Бродяга. Ги де Мопассан

Ольга Кайдалова
Он шёл уже 2 недели, всюду ища работы. Он оставил свою деревню Вилль-Аварей в ла Манше, потому что там было трудно найти заработок. Помощник плотника 27-ми лет, хорошего сложения, бойкий малый, он 2 месяца прожил на содержании семьи, будучи старшим сыном, кому негде было приложить умения своих рук. В доме стало туго с хлебом. Сёстры нанялись на подённую работу, но зарабатывали мало, а он, Жак Рандель, ничего не делал, так как ему нечего было делать, и объедал других.
Тогда он навёл справки в мэрии, и секретарь ответил ему, что в Центре можно было найти работу.
И вот он отправился в путь, снабжённый бумагами и удостоверениями, с 7 франками в кармане и с парой ботинок, брюк и рубашкой, завязанными в синий платок на конце палки.
Он шёл без отдыха днями и ночами, под солнцем и дождём, по бесконечным дорогам, но так и не прибывал в тот загадочный край, где находят заработок.
Сначала он вбил себе в голову, что должен работать только плотником, потому что это было его ремесло. Но во всех марстерских, где он осведомлялся по дороге, ему отвечали, что только что наняли работников, и когда его средства начали иссякать, он решил браться за любые виды работ, попадавшиеся на пути.
Так он успел побыть землекопом, батраком на конюшне, каменотёсом, рубил дрова, спиливал ветки, копал колодцы, замешивал раствор, вязал снопы, пас овец на горе, зарабатывая за это несколько су, так как получал работу только на 2-3 дня по низкой цене, испытывая жадность хозяев и крестьян.
Сейчас прошла уже неделя, как он ничего не находил. У него ничего не осталось, и он перебивался кусками хлеба лишь благодаря милосердию женщин, которые подавали ему с крыльца.
Смеркалось. Жак Рандель брёл с разбитыми ногами, с пустым животом, расстроенный, босиком по траве на краю дороги, так как берёг последнюю пару обуви, а старые башмаки давно развалились.
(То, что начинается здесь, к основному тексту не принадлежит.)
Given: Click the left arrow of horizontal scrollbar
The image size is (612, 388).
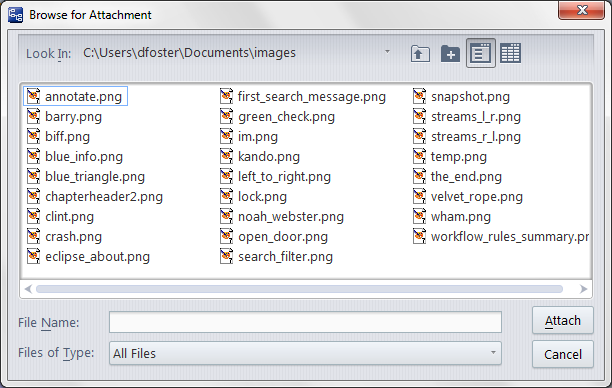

Это была суббота, конец осени. В небе клубились серые облака, тяжёлые и быстрые, проносящиеся под порывами ветра, который свистел в ветвях. Чувствовалось, что вот-вот пойдёт дождь. В этот вечер накануне воскресенья деревня была пуста. Время от времени он различал в полях жёлтые конусы – скирды соломы, а земля казалась голой: в неё уже посеяли зёрна на следующий год.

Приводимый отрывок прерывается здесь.